On 01/18/2018 09:45 AM, Emilien Macchi wrote:
On Thu, Jan 18, 2018 at 6:34 AM, Or Idgar <[email protected]> wrote:
Hi,
we're encountering many timeouts for zuul gates in TripleO.
For example, see
http://logs.openstack.org/95/508195/28/check-tripleo/tripleo-ci-centos-7-ovb-ha-oooq/c85fcb7/.
rechecks won't help and sometimes specific gate is end successfully and
sometimes not.
The problem is that after recheck it's not always the same gate which is
failed.
Is there someone who have access to the servers load to see what cause this?
alternatively, is there something we can do in order to reduce the running
time for each gate?
We're migrating to RDO Cloud for OVB jobs:
https://review.openstack.org/#/c/526481/
It's a work in progress but will help a lot for OVB timeouts on RH1.
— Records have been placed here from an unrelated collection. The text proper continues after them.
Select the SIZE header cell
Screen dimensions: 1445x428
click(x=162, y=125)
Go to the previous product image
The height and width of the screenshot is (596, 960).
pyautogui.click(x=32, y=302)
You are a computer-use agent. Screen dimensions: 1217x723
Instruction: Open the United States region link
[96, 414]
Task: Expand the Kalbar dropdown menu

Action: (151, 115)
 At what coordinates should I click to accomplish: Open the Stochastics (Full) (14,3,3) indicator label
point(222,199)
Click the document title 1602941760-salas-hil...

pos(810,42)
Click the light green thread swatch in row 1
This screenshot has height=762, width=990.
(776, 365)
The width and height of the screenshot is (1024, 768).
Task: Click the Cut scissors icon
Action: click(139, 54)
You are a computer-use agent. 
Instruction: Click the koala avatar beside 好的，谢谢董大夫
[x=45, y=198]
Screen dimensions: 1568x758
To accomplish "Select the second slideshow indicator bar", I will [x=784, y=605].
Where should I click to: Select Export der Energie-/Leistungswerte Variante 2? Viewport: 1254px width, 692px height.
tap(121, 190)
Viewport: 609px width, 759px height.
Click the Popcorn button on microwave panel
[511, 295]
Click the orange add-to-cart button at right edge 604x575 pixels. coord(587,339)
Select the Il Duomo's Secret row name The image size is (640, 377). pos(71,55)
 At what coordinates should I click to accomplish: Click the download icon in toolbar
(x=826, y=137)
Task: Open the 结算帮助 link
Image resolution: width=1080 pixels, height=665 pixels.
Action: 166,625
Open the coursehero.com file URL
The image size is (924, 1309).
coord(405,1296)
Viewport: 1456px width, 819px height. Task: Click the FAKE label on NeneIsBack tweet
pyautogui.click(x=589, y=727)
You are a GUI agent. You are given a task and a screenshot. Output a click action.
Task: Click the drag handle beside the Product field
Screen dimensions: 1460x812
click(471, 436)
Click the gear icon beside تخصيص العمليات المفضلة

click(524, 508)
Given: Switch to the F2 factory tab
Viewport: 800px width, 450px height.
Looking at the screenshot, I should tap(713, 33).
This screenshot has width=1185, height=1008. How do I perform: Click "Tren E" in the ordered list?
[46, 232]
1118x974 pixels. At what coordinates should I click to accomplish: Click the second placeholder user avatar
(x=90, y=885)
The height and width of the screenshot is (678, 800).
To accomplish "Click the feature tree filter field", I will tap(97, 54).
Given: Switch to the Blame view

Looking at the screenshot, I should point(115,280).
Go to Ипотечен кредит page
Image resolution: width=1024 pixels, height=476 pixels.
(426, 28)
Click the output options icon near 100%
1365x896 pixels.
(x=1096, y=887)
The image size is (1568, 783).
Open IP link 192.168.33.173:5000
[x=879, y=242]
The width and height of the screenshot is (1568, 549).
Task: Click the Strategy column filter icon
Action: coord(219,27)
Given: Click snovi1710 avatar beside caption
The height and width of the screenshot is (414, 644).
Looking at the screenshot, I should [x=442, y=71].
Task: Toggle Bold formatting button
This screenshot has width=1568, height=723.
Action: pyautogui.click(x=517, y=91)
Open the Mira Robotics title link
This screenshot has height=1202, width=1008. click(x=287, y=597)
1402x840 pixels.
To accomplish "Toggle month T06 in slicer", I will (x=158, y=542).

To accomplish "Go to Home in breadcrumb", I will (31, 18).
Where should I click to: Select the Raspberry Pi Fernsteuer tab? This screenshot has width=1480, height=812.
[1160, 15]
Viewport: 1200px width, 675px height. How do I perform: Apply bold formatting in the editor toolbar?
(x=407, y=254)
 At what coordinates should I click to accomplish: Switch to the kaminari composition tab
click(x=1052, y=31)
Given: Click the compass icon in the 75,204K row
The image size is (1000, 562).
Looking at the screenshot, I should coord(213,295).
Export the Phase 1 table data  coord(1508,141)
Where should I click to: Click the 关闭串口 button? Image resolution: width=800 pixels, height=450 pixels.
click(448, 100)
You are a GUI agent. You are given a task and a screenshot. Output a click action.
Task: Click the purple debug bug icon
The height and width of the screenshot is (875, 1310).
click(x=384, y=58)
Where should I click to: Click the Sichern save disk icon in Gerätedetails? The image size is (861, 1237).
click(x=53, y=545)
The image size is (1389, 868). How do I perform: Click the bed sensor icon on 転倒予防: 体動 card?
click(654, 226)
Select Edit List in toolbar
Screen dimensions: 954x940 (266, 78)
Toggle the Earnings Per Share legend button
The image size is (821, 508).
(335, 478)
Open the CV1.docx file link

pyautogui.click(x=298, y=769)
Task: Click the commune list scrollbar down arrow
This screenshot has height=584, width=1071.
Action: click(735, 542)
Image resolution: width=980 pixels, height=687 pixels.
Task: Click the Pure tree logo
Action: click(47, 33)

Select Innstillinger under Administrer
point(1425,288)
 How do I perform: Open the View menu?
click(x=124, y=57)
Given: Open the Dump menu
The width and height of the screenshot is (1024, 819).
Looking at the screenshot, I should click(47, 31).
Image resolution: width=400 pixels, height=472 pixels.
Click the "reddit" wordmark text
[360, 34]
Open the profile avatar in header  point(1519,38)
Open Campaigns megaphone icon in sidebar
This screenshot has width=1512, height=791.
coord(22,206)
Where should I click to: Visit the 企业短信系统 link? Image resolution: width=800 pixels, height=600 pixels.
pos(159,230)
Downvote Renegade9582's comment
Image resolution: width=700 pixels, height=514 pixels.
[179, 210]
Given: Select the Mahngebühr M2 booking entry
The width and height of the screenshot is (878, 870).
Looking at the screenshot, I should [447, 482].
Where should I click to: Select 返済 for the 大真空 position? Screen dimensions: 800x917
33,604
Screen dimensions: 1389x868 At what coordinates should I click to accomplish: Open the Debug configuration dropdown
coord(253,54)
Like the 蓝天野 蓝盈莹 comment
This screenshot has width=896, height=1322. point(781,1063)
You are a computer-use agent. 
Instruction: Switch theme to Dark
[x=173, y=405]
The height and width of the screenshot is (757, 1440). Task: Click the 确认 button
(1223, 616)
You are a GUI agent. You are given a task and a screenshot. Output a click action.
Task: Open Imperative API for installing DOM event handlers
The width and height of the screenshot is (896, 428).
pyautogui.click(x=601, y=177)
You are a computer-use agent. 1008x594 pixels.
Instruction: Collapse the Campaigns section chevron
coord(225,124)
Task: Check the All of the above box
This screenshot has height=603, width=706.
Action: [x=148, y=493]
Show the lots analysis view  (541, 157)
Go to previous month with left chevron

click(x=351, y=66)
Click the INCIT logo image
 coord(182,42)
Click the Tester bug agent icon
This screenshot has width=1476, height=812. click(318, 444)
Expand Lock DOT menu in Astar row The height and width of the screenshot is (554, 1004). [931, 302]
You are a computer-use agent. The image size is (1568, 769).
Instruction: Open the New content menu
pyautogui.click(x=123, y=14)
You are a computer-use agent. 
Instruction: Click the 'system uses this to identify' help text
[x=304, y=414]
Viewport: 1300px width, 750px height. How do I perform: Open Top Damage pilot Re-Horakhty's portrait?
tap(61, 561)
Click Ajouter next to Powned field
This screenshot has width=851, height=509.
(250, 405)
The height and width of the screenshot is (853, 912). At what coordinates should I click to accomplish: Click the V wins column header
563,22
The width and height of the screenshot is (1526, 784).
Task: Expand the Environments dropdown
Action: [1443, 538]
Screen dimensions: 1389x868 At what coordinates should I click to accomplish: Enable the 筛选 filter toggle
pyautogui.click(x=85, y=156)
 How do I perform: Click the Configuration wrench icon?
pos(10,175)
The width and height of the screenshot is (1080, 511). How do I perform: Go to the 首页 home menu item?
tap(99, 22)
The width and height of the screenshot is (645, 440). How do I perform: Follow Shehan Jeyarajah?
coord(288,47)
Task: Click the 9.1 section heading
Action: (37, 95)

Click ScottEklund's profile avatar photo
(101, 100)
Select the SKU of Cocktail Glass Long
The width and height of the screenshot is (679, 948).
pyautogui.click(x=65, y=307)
I'll let the CI folks comment on that topic.
I noticed that the timeouts on rh1 have been especially bad as of late
so I did a little testing and found that it did seem to be running more
slowly than it should. After some investigation I found that 6 of our
compute nodes have warning messages that the cpu was throttled due to
high temperature. I've disabled 4 of them that had a lot of warnings.
The other 2 only had a handful of warnings so I'm hopeful we can leave
them active without affecting job performance too much. It won't
accomplish much if we disable the overheating nodes only to overload the
remaining ones.
I'll follow up with our hardware people and see if we can determine why
these specific nodes are overheating. They seem to be running 20
degrees C hotter than the rest of the nodes.
__________________________________________________________________________
OpenStack Development Mailing List (not for usage questions)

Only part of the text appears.